Exercise »
After locating the line that contains "The width and" in the listing below, write out that line and every following line exactly, with no other output.

Given data »
======
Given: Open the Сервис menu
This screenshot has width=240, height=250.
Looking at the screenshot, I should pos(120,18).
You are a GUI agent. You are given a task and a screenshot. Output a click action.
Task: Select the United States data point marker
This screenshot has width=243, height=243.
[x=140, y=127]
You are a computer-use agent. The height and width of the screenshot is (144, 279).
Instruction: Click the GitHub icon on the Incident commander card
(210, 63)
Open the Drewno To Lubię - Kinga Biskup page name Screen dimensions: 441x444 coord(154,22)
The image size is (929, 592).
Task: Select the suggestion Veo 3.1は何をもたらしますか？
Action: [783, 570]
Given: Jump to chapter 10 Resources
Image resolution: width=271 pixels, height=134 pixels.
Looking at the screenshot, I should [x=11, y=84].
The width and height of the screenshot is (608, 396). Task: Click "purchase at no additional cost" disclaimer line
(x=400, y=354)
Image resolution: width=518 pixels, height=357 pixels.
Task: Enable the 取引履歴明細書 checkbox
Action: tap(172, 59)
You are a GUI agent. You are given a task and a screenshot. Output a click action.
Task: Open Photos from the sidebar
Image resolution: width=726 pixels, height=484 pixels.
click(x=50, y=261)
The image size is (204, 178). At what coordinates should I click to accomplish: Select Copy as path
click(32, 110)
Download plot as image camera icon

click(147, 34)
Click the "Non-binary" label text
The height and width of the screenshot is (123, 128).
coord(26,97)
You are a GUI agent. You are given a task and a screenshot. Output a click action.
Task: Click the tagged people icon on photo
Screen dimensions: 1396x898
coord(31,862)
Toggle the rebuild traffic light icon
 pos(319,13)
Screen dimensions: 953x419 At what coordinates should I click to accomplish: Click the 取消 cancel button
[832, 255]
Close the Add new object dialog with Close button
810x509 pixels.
======
Answer to this problem »
The width and height of the screenshot is (608, 396). Task: Click "purchase at no additional cost" disclaimer line
(x=400, y=354)
Image resolution: width=518 pixels, height=357 pixels.
Task: Enable the 取引履歴明細書 checkbox
Action: tap(172, 59)
You are a GUI agent. You are given a task and a screenshot. Output a click action.
Task: Open Photos from the sidebar
Image resolution: width=726 pixels, height=484 pixels.
click(x=50, y=261)
The image size is (204, 178). At what coordinates should I click to accomplish: Select Copy as path
click(32, 110)
Download plot as image camera icon

click(147, 34)
Click the "Non-binary" label text
The height and width of the screenshot is (123, 128).
coord(26,97)
You are a GUI agent. You are given a task and a screenshot. Output a click action.
Task: Click the tagged people icon on photo
Screen dimensions: 1396x898
coord(31,862)
Toggle the rebuild traffic light icon
 pos(319,13)
Screen dimensions: 953x419 At what coordinates should I click to accomplish: Click the 取消 cancel button
[832, 255]
Close the Add new object dialog with Close button
810x509 pixels.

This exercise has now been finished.